Tor Bella Monaca. Prima lo ha preso in giro perché guidava una vecchia auto, secondo lui un modello fuori moda. Poi lo ha colpito con una bottiglia al capo fino a romperla, accompagnando l’aggressione con insulti razzisti.
…
L’uomo, curato dai medici del Policlinico di Tor Vergata, perde la vista da un occhio per i colpi ricevuti dall’aggressore.
Per una volta vado contro la corrente dei miei soliti pensieri e mi schiero, per quel che possa servire, dalla parte del cittadino senegalese vittima dell’aggressione in oggetto.
L’aggressore, 20 anni, rischia una pena che va dai 6 ai 12 anni che però può essere aumentata per l’aggravante degli insulti razzisti.
Praticamente se l’aggressore non avesse pronunciato le parole “Negro di m…” avrebbe avuto un tipo di pena, con quella frase invece può ricevere qualche anno di prigione in più.

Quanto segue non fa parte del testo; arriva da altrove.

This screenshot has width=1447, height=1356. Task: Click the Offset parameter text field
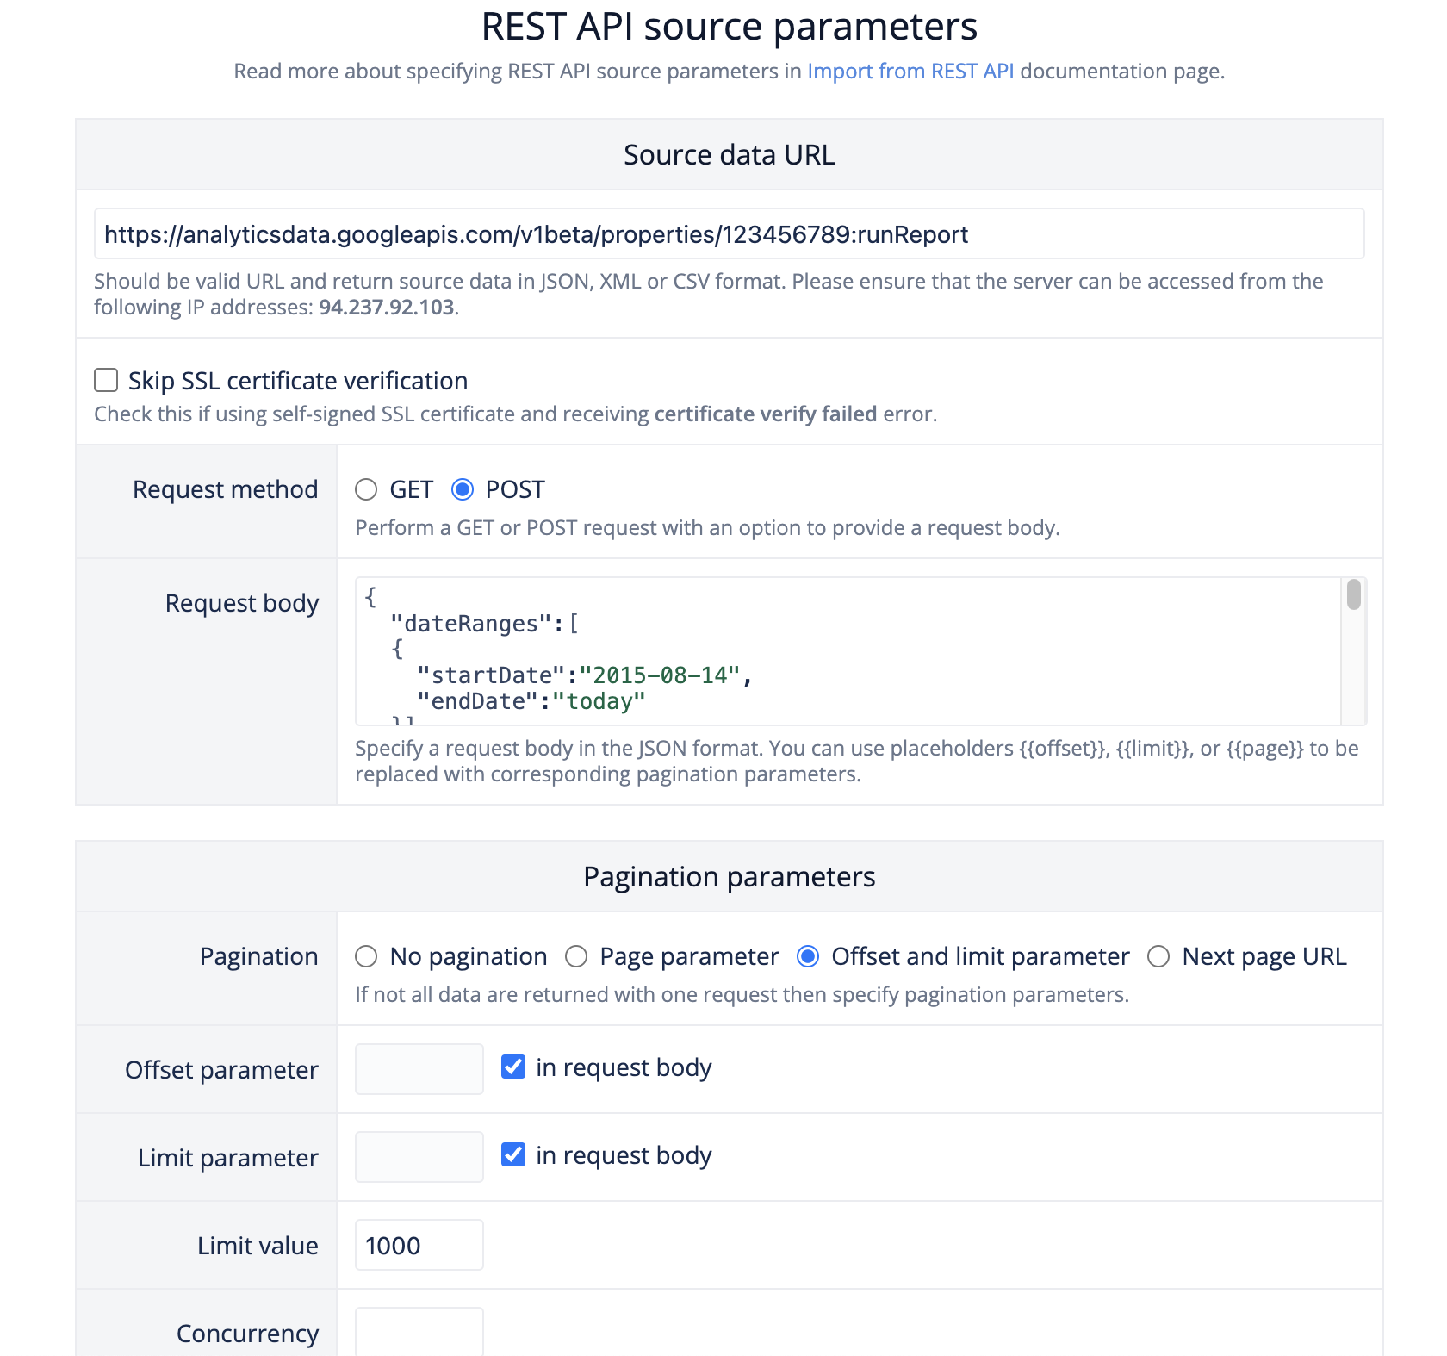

Forse aver causato la perdita di un occhio non è una motivazione abbastanza grave, serviva proprio quella frase per far irritare i magistrati. Aver rovinato per tutta la vita una persona è una bazzecola, in fin dei conti.
Che se poi l’aggressore risultasse incensurato potrebbe anche vedersi ridurre o annullare la pena con la condizionale.
Delle volte dovrebbe essere rimessa in vigore la legge del taglione: quel bastardo ti ha fatto perdere un occhio? Bene…ora tocca a te fargliene perdere uno.
Sei, sette, dieci o dodici anni non sono sufficienti per espiare una colpa del genere. Allora che qualcuno provveda, faccia provare all’aggressore la stessa emozione, lo stesso brivido e soprattutto lo stesso dolore e rovina che ha fatto provare lui ad un altro, del tutto innocente.
Grazie.
P.S.: Della solidarietà di Alemanno nè il senegalese, nè io nè nessun altro sappiamo cosa farci.